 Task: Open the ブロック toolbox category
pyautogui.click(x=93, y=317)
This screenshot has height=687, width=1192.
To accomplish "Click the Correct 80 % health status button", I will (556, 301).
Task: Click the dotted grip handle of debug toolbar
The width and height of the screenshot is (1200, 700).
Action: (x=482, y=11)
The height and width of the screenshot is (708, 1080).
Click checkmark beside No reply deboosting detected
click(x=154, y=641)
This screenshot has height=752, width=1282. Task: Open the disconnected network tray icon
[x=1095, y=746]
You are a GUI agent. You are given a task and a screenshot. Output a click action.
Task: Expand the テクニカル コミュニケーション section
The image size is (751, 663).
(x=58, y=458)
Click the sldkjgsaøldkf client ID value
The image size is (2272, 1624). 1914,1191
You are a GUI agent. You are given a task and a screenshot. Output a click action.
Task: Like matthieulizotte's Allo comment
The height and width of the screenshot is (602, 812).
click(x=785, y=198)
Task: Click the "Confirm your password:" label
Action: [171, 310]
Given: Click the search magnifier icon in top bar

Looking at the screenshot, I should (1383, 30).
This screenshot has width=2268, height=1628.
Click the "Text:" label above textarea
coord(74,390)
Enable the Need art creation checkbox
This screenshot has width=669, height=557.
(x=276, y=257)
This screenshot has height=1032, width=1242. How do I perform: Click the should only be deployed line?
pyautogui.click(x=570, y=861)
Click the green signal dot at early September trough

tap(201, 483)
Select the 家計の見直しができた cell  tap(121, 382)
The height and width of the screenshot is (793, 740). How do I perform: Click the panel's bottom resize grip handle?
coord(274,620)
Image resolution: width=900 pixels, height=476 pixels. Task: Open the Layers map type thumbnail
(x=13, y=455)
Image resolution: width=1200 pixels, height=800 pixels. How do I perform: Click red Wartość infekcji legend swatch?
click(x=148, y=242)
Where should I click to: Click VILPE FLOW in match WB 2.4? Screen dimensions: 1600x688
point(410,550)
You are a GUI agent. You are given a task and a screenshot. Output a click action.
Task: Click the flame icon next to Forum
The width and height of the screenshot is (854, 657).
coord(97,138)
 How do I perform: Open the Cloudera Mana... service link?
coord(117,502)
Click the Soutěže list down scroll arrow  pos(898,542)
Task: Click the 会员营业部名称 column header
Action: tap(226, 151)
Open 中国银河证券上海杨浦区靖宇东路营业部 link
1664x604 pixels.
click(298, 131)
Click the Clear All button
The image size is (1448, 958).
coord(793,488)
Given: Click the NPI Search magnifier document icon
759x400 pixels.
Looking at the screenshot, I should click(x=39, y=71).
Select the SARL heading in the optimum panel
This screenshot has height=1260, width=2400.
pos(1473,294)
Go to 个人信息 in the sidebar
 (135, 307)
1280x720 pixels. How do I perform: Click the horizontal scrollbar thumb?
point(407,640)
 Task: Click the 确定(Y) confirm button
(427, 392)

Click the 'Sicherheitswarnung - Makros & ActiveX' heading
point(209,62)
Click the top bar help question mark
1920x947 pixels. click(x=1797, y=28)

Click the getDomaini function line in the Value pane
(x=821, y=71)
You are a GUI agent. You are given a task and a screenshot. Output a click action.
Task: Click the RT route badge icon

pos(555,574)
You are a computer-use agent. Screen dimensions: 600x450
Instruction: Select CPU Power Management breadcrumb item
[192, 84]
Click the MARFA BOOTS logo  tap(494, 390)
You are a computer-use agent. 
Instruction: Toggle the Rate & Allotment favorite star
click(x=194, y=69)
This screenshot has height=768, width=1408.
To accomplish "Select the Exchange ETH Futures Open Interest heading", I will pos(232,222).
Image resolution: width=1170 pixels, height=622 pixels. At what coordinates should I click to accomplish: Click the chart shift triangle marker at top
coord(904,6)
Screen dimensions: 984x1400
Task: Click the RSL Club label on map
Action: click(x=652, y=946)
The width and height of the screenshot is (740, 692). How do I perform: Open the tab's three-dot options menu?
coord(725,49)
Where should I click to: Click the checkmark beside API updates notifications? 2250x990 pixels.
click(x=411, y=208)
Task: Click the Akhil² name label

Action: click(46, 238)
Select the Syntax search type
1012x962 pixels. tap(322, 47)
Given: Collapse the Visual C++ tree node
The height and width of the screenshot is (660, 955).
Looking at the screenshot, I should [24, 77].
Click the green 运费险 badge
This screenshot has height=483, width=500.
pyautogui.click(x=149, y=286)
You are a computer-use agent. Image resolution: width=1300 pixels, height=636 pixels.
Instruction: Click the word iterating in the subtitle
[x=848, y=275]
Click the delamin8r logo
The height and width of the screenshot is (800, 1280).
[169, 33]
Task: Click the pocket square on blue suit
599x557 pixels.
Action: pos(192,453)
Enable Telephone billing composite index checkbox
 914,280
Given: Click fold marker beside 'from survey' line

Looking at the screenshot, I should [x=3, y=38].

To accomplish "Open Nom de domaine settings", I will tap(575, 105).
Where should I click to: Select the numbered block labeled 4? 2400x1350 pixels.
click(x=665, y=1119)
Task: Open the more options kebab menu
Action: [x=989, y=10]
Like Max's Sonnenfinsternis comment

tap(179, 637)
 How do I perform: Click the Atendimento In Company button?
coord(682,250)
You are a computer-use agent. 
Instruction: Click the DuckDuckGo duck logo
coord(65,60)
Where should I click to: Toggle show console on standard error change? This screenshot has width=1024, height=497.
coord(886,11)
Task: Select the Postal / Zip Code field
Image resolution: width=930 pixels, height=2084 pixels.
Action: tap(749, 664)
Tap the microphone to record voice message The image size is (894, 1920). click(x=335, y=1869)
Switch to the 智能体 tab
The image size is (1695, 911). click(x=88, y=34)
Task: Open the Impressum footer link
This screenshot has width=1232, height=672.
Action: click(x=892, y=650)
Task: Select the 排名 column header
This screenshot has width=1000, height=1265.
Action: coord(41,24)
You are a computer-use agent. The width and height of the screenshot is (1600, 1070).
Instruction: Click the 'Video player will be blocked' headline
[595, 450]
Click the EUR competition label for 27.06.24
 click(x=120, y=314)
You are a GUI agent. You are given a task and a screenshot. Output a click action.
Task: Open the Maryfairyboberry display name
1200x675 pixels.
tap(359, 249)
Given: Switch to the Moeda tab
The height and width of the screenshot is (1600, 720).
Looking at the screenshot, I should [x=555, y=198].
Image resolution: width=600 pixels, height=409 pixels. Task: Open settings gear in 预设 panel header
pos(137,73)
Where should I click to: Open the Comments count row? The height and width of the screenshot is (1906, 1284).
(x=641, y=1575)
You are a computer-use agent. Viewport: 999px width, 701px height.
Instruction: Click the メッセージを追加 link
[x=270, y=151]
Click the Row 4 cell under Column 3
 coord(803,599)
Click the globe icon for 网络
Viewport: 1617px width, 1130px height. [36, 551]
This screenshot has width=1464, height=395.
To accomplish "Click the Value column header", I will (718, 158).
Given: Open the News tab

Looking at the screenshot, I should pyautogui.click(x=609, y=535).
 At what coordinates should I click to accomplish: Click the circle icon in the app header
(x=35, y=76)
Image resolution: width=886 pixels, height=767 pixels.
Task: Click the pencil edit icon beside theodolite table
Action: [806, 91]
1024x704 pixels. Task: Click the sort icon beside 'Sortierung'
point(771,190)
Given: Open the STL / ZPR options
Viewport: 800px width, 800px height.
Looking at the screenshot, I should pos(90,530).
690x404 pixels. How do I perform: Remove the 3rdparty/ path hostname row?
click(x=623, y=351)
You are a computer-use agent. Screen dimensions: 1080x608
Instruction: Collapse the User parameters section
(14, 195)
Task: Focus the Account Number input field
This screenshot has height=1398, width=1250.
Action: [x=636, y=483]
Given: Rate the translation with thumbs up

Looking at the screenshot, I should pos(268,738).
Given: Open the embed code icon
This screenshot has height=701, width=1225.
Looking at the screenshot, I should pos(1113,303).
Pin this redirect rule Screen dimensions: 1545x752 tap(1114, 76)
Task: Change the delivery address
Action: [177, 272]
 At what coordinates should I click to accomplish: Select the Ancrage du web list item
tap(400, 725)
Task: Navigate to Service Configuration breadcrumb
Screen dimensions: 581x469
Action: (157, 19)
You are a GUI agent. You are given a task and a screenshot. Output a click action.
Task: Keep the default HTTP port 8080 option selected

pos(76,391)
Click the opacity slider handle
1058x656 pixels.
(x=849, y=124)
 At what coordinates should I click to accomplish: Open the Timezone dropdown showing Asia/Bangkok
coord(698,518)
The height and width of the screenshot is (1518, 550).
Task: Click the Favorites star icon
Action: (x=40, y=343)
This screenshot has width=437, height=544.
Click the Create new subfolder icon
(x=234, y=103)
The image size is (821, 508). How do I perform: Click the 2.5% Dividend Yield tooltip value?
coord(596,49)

□ □ □

• **Problem to solve**
Word for word, restate the lines of the listing above starting at the line with "This screenshot has height=752, width=1282." and ending at the line with "Task: Click the flame icon next to Forum", and nothing outside them.

• **Result of the exercise**
This screenshot has height=752, width=1282. Task: Open the disconnected network tray icon
[x=1095, y=746]
You are a GUI agent. You are given a task and a screenshot. Output a click action.
Task: Expand the テクニカル コミュニケーション section
The image size is (751, 663).
(x=58, y=458)
Click the sldkjgsaøldkf client ID value
The image size is (2272, 1624). 1914,1191
You are a GUI agent. You are given a task and a screenshot. Output a click action.
Task: Like matthieulizotte's Allo comment
The height and width of the screenshot is (602, 812).
click(x=785, y=198)
Task: Click the "Confirm your password:" label
Action: [171, 310]
Given: Click the search magnifier icon in top bar

Looking at the screenshot, I should (1383, 30).
This screenshot has width=2268, height=1628.
Click the "Text:" label above textarea
coord(74,390)
Enable the Need art creation checkbox
This screenshot has width=669, height=557.
(x=276, y=257)
This screenshot has height=1032, width=1242. How do I perform: Click the should only be deployed line?
pyautogui.click(x=570, y=861)
Click the green signal dot at early September trough

tap(201, 483)
Select the 家計の見直しができた cell  tap(121, 382)
The height and width of the screenshot is (793, 740). How do I perform: Click the panel's bottom resize grip handle?
coord(274,620)
Image resolution: width=900 pixels, height=476 pixels. Task: Open the Layers map type thumbnail
(x=13, y=455)
Image resolution: width=1200 pixels, height=800 pixels. How do I perform: Click red Wartość infekcji legend swatch?
click(x=148, y=242)
Where should I click to: Click VILPE FLOW in match WB 2.4? Screen dimensions: 1600x688
point(410,550)
You are a GUI agent. You are given a task and a screenshot. Output a click action.
Task: Click the flame icon next to Forum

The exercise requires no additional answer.